From Major John Clark, Jr.
Genl Potters quarters [Radnor, Pa.] 22d Decr 1777–12 oClock
A large Body of the Enemy are on their march to Derby, where they must have arrived by this time, the number uncertain, but you may rely are formidable, they certainly mean to forage where I mentioned in my Letter of Yesterday—at 8 this morning about 20 Dragoons of the Enemy came up to the Fox Chase, to give the alarm, & then took the route to Derby—I have alarmed Morgan—the Genl is rode out but is expected every moment1—If a Corps was thrown instantly toward Middle ferry their retreat is inevitably cut off.2 I am in haste Your hble servt
Jno. Clark Jun.
I fear they’ve cau’t a few of our Light Horse.
1. Clark is referring to Brig. Gen. James Potter.

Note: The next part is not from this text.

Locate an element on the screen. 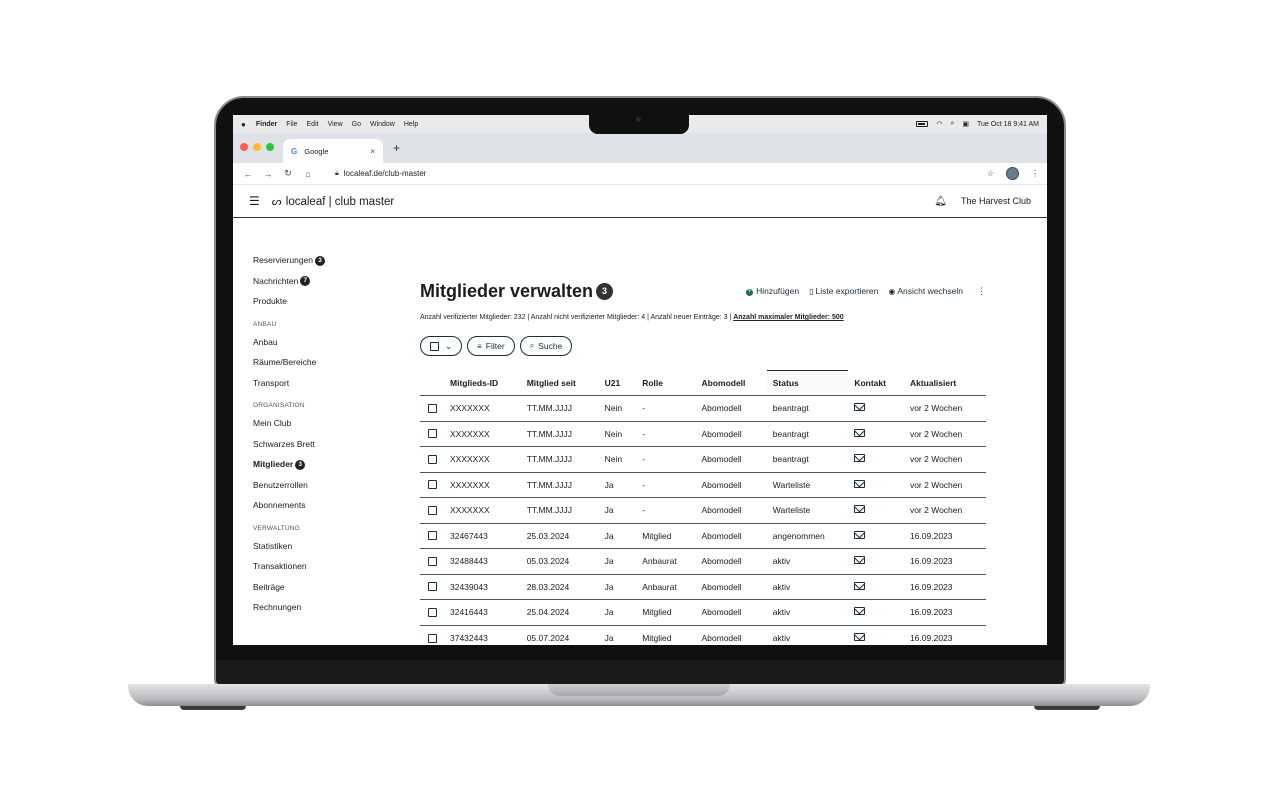  select-all-checkbox is located at coordinates (434, 346).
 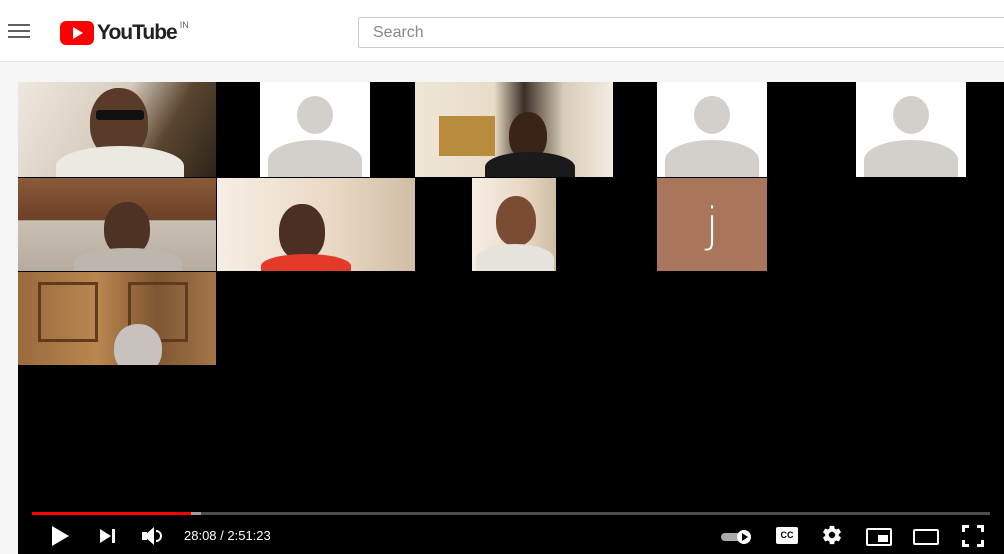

2. Clark apparently enclosed the following unsigned intelligence report of 22 Dec. in this or one of his later letters to GW of this date: “A body of Troops Commanded by [James] Grant, [Charles] Gray & [Alexander] Leslie, with 14 pounders of Cannon & 2 Howitzers, went over Gray’s ferry, about 4 or 5, OClock this Morning with 3 Days provisions. the Pickets are withdrawn 34 Light Horse to go 24 Light Horse to remain in Town—Large quantities of Goods, both for the Army & Merchants, are landed & still continue to land” (DLC:GW). Hessian officer Johann Ewald gives a more detailed account of the composition of these British and German troops: “At daybreak on the 22d, the Commander in Chief crossed the Schuylkill at Gray’s Ferry to forage in the vicinity of Darby and the highway to Lancaster, and to collect cattle for the army. He took three jäger companies with half of the mounted jägers, two battalions of light infantry, the English and Hessian grenadiers, several 6–pounders and howitzers, four troops of light dragoons, and the Anspach Brigade. The three remaining jäger companies with the other half of the mounted jägers and ten battalions, under the command of General Knyphausen, remained behind the redoubts for the protection of the city” (Ewald, Diary description begins Johann Ewald. Diary of the American War: A Hessian Journal. Translated and edited by Joseph P. Tustin. New Haven and London, 1979. description ends , 111). Hessian officer Muenchhausen says in his diary entry for 22 Dec. that “Some rebel dragoons and a few hundred of Morgan’s riflemen are swarming around us” (Muenchhausen, At General Howe’s Side description begins Friedrich von Muenchhausen. At General Howe’s Side, 1776–1778: The Diary of General William Howe’s Aide de Camp, Captain Friedrich von Muenchhausen. Translated by Ernst Kipping. Annotated by Samuel Smith. Monmouth Beach, N.J., 1974. description ends , 46).